Teaching your AI how to write tests with you

Everyone has opinions about how tests should look. Naming conventions, structure patterns, which mocking library to use. The problem with AI coding assistants is that they have collected opinions for their learnings too, and they’re usually not yours.

Ask an AI to write a test and you’ll get something that works. It’ll compile, it’ll pass, it’ll cover the method. But it won’t follow your naming convention. It’ll use a different assertion style. It’ll structure the test differently from the 200 tests already in your project. You fix it, move on, and tomorrow the AI writes tests its way again.

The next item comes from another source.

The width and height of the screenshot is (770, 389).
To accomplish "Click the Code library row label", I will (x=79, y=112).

This is the testing version of the context problem covered in part 1 of this series. The AI doesn’t remember your preferences. It defaults to the most common patterns from its training data, not the patterns your team agreed on.

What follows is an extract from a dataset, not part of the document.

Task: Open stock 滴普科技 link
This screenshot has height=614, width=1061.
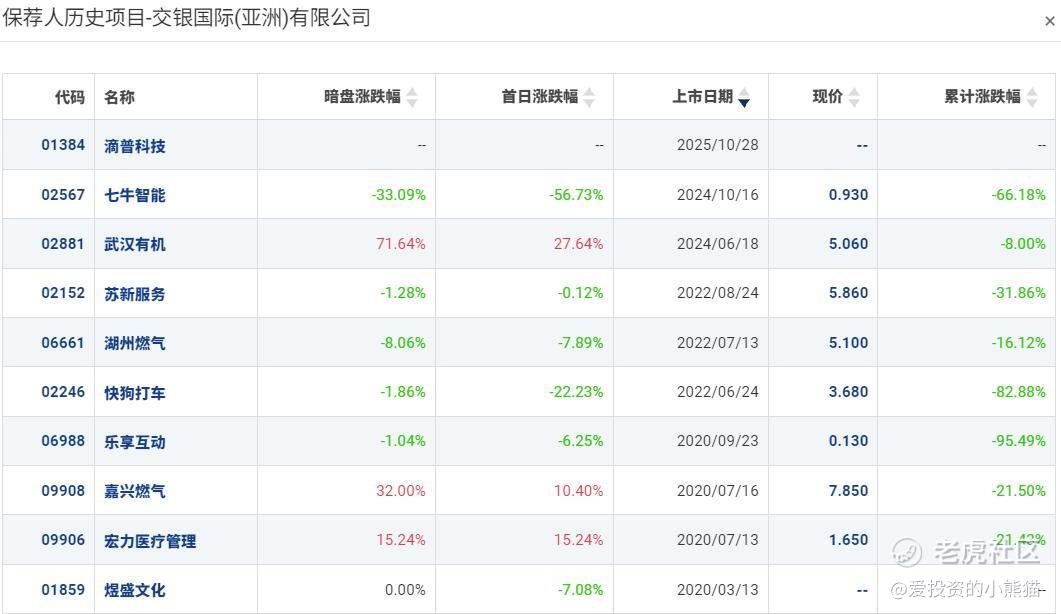Action: 135,146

The /dev-tdd skill in the agentic dev workflow solves this by encoding your testing practices into a reusable workflow. You teach it once how your team writes tests. From then on, it follows your conventions in every session, across every repository.

Note: The skills shown here reflect my stack and conventions at the time of writing. They improve over time as the workflow learns from daily use. Your project will have different tools, different security concerns, different quality bars. These are examples of what’s possible, not prescriptions. Fork them, adjust them, or use them as inspiration for your own.

One command, two stacks

Type /dev-tdd and the skill detects your stack automatically. A .csproj file means .NET with xUnit and NSubstitute. An angular.json means Angular with Vitest and Testing Library. You never specify which framework to use.

/dev-tdd "profile email verification"

The skill routes to the right sub-skill, loads the conventions for that stack, and starts the TDD loop. Same command whether you’re working on a C# API or an Angular component.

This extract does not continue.